Là où j'habite, les câbles électriques et téléphoniques sont souterrains et plus ou moins reliés directement à des points centraux de distribution de telle sorte que je n'ai eu ainsi que mes voisins, que 3h d'interruption de courant électrique durant le temps de la tempête, et une douzaine d'heures la journée et soirée de samedi d'interruption de téléphone internet... Mais le réseau de téléphonie mobile est très perturbé du fait de la destruction de 80% des antennes relais. Et il y a d'autres interruptions prévisibles sur les lignes téléphoniques et sur internet orange dans les jours qui viennent, du fait que les centraux et relais sont encore alimentés par des groupes électrogènes qui doivent être réapprovisionnés en carburant après refroidissement du moteur... Les toits des maisons à 4 côtés ont mieux résisté que les toits à 2 côtés, les dégradations sont inégales d'une habitation à l'autre mais sont cependant assez nombreuses.

Le moral est au plus bas du fait des conséquences dramatiques prévisibles à moyen/long terme sur la vie économique, sociale, pratique ; sur le travail, les infrastructures de tourisme (campings mobil homes chalets, centres de loisirs détruits à 70 %)
C'est la filière bois et tous les emplois induits, les industries de transformation, les papeteries, les artisanats, et par suite toute la vie économique du pays, et donc la construction, l'urbanisation, l'immobilier... Qui, déjà très affectés par la crise économique actuelle, vont être durement et durablement perturbés et à terme risquer de disparaître...
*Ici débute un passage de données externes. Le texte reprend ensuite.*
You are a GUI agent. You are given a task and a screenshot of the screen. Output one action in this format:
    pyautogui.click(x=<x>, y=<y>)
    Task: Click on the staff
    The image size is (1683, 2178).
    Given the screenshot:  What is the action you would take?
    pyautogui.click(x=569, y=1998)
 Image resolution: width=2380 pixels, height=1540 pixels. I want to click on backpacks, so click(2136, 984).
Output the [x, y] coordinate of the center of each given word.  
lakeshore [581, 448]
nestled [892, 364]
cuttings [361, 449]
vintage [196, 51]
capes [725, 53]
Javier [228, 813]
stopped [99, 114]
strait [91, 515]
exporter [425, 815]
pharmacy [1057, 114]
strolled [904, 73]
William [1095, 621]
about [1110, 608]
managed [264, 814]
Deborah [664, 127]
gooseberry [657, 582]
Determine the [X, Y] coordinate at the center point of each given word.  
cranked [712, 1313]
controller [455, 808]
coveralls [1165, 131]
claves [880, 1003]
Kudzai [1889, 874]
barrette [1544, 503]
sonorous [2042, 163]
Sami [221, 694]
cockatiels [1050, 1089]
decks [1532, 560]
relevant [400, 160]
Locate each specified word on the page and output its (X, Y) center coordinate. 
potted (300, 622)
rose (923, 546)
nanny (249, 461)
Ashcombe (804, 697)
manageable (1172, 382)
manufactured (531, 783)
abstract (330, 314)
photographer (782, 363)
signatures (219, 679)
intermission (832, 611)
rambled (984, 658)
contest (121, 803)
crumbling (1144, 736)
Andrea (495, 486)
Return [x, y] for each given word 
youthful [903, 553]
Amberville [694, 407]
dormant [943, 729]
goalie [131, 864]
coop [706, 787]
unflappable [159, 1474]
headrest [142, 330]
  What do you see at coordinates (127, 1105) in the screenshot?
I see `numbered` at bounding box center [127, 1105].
Déjà première conséquence immédiate : durant 3 à 6 ans environ, 60% de la forêt n'étant que fûts éclatés, jeunes pins cassés à mi hauteur, gros pins 1m diamètre 60 ans d'âge à terre et déracinés, le tout enchevêtré sur des milliers d'hectares... Il n'y aura d'autre activité que celle consistant en travaux de déblaiement, de bûcheronnage, et de stockage de tout ce bois dont une grande partie est inutilisable pour l'industrie.

A titre d'exemple la route reliant Lesgor à Rion des Landes sur 7 km était obstruée par plus de 300 pins déracinés ou cassés... Et ce constat est le même sur toutes les routes du Marensin et de la Haute Lande...
Ce qui veut dire que, dans les cinq ans à venir, la quasi totalité de l'activité exercée en forêt détruite et à terre, n'aura strictement aucune rentabilité (il faut avant de replanter ; nettoyer, déblayer et cela avec de gros engins qui consomment de l'énergie, et des moyens humains et techniques considérables...)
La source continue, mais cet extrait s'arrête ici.